# Too late to drink coffee or too early to drink alcohol?



## salty (Mar 7, 2017)

This is so true. Today dry sherry with cheese won at 4:30pm


----------



## joey24dirt (Jan 28, 2017)

I was looking with loving eyes at my new bottle of gin at 6am this morning!


----------



## DaveP (Jul 14, 2017)

The bad news is that alcohol should only be drunk when the sun is over the yardarm.

The good news however.....



> *SUN OVER THE YARDARM* - origin. The expression is believed to have originated in the north Atlantic where the *sun* would rise above the upper mast spars (*yards*) of square sailed ships around 11am. This coincided with the forenoon 'stand easy' when officers would go below and enjoy their first rum tot of the day.


Note to *joey24dirt*

Some where in the world its always after 11am.. so open the bottle, charge your glass and propose a toast to "past 11am somewhere"


----------



## salty (Mar 7, 2017)

joey24dirt said:


> I was looking with loving eyes at my new bottle of gin at 6am this morning!


Haha. That beats me looking at a bottle of malt and contemplating a carajillo at 10am...


----------



## Jumbo Ratty (Jan 12, 2015)

Christmas day is the only day of the year i drink before 12 o'clock


----------



## joey24dirt (Jan 28, 2017)

DaveP said:


> The bad news is that alcohol should only be drunk when the sun is over the yardarm.
> 
> The good news however.....
> 
> ...


Full of great advice as always thank you


----------



## salty (Mar 7, 2017)

joey24dirt said:


> Full of great advice as always thank you


Just like Alcoholics Anonymous but one where you get encouraged to drink at 6am


----------



## Tiny tamper (May 23, 2014)

joey24dirt said:


> I was looking with loving eyes at my new bottle of gin at 6am this morning!


Just make sure you use plenty of lube that could be an embarrassing trip to A&E


----------



## joey24dirt (Jan 28, 2017)

salty said:


> Just like Alcoholics Anonymous but one where you get encouraged to drink at 6am


Yeah I'm not so sure this was such a good thread to comment on. On the other end of the scale I can have a flat white at 11pm and go to sleep half an hour later no problem?!


----------



## MildredM (Feb 13, 2017)

Tiny tamper said:


> Just make sure you use plenty of lube that could be an embarrassing trip to A&E


Hahaha! Award deserved for best comment of the week, surely!!


----------



## joey24dirt (Jan 28, 2017)

Tiny tamper said:


> Just make sure you use plenty of lube that could be an embarrassing trip to A&E


Hah sounds like you're drawing from past experience there  is this the tone of conversation we're in for tonight? I'm a northern lad I can get pretty vile


----------



## Tiny tamper (May 23, 2014)

joey24dirt said:


> Hah sounds like you're drawing from past experience there  is this the tone of conversation we're in for tonight? I'm a northern lad I can get pretty vile


Just looken out 4 ya m8 is all


----------



## Mmiah (Feb 13, 2015)

never too late for coffee, i have it all hours of the day


----------



## colb16 (Feb 22, 2016)

Think I read somewhere before that coffee takes 5-6 hours to get out of your system. So you should adjust accordingly for your bed time!


----------



## lake_m (Feb 4, 2017)

Better still...a double espresso and chuck a Brandy in it (once the Sun is past the yard arm of course!!). Best of both worlds!!

What to do: In the coffee-or-alcohol thread, what did salty have with cheese at 4:30pm? The listing is unrelated to the coffee-or-alcohol thread.

Dataset content:
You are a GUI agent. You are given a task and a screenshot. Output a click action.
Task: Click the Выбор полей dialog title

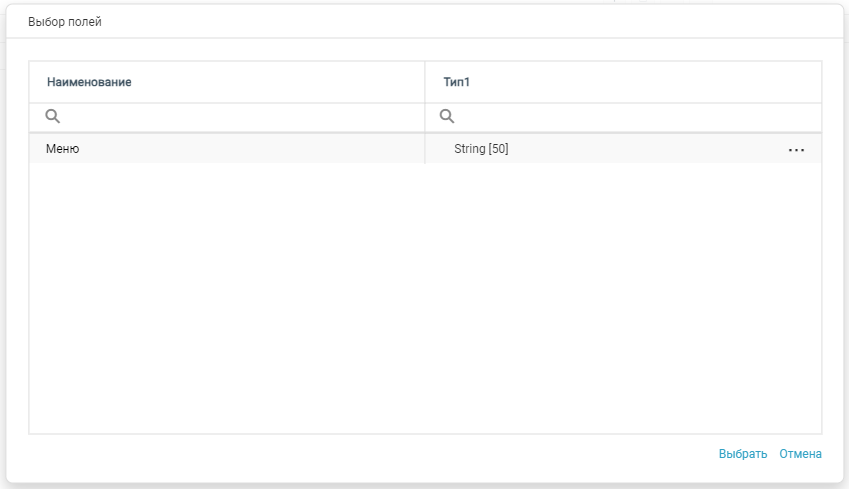click(x=65, y=22)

Final result: Dry sherry.